The Friends of Cancer Research (Friends) recently announced the launch of phase II of its tumor mutational burden Harmonization Project, as the research team finalizes data collected from phase I in silico analysis.
Jeffrey Allen, MD
“Recent data show a role for [tumor mutational burden] in identifying patients more likely to respond to immunotherapy,” said Jeffrey Allen, MD, President and Chief Executive Officer of Friends. “However, harmonizing the measurement of [tumor mutational burden] will be an important step in helping to reduce variability and optimize its use in cancer research and care. As we begin phase II, I look forward to working with our partners and the team maneuvering through the data to come to consensus solutions. This has been a truly collaborative effort.”

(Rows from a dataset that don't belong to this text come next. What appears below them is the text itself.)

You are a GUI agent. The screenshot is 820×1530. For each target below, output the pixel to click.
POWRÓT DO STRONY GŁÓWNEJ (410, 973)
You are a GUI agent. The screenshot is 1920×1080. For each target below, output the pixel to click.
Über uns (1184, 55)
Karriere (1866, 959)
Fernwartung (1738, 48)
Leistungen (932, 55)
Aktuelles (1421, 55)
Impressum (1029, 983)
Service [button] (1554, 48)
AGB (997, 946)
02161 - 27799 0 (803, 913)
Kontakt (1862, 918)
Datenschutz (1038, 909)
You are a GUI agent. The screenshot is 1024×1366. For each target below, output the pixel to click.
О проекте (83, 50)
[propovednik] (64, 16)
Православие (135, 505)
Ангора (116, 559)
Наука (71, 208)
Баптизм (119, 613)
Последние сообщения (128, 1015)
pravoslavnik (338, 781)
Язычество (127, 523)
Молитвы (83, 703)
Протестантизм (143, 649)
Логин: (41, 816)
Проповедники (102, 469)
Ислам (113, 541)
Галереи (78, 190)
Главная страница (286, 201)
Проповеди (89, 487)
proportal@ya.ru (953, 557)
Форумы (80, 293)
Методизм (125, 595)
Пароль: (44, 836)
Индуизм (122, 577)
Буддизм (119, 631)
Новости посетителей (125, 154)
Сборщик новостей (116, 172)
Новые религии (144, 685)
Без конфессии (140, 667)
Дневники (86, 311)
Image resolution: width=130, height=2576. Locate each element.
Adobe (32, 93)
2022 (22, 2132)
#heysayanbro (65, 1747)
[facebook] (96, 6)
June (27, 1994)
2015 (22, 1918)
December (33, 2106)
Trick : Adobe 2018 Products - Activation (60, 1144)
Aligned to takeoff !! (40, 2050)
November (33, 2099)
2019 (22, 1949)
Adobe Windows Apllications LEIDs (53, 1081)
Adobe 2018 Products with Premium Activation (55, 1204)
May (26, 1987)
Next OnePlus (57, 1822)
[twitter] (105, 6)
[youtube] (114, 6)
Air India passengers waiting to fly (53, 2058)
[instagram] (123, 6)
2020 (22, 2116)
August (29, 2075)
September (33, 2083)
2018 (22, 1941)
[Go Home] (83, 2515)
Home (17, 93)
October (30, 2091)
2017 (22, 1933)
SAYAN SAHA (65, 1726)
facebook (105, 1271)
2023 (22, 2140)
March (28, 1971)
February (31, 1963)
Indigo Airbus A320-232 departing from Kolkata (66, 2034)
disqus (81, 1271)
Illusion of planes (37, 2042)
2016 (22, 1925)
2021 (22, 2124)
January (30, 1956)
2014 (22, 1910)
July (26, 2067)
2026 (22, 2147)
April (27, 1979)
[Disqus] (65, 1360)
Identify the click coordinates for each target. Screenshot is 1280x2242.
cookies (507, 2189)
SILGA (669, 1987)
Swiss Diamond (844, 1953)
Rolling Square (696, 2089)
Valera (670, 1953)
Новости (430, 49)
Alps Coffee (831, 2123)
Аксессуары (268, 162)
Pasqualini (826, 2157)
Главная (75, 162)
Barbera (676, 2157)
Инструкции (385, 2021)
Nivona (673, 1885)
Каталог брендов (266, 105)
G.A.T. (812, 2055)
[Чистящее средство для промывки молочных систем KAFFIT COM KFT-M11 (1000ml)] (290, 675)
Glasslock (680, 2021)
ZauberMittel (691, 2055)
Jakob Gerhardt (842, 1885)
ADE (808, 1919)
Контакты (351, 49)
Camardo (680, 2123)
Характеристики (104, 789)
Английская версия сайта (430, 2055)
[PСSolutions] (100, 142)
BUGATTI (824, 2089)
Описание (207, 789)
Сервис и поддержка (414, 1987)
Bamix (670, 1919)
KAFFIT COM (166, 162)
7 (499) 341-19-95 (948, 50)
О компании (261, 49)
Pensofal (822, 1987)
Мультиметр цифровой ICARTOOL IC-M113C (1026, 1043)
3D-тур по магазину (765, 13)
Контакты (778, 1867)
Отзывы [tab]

Phase II of the Tumor Mutational Burden Harmonization Project will be an empiric analysis of cells derived from human tumors. The working group will aim to agree upon the creation of a universal reference standard using whole-exome sequencing. Additionally, they will identify sources of variability after alignment of tumor mutational burden scores from targeted panels to the reference standard.
Phase II logistics will involve the National Cancer Institute, which will serve as the reference lab and anchor the results generated from the diagnostic partners. Additionally, SeraCare will perform the necessary sample preparations for input material, and DNAnexus will provide its cloud-based services to host the sequencing data for analyses. Completion of phase II is anticipated in early 2019.
Participants in this project include the following partners: ACT Genomics, AstraZeneca, Bristol-Myers Squibb Company, Caris Life Sciences, Columbia University, DNAnexus, EMD Serono, Inc, Foundation Medicine, Inc, Genentech, Guardant Health, Inc., Illumina, Inc, Johns Hopkins University, Memorial Sloan Kettering Cancer Center, Merck & Co, Inc, National Cancer Institute, NeoGenomics Laboratories, Inc, OmniSeq, Personal Genome Diagnostics, Pfizer, Inc, Qiagen, Inc, Regeneron Pharmaceuticals, SeraCare, Thermo Fisher Scientific, and the U.S. Food and Drug Administration.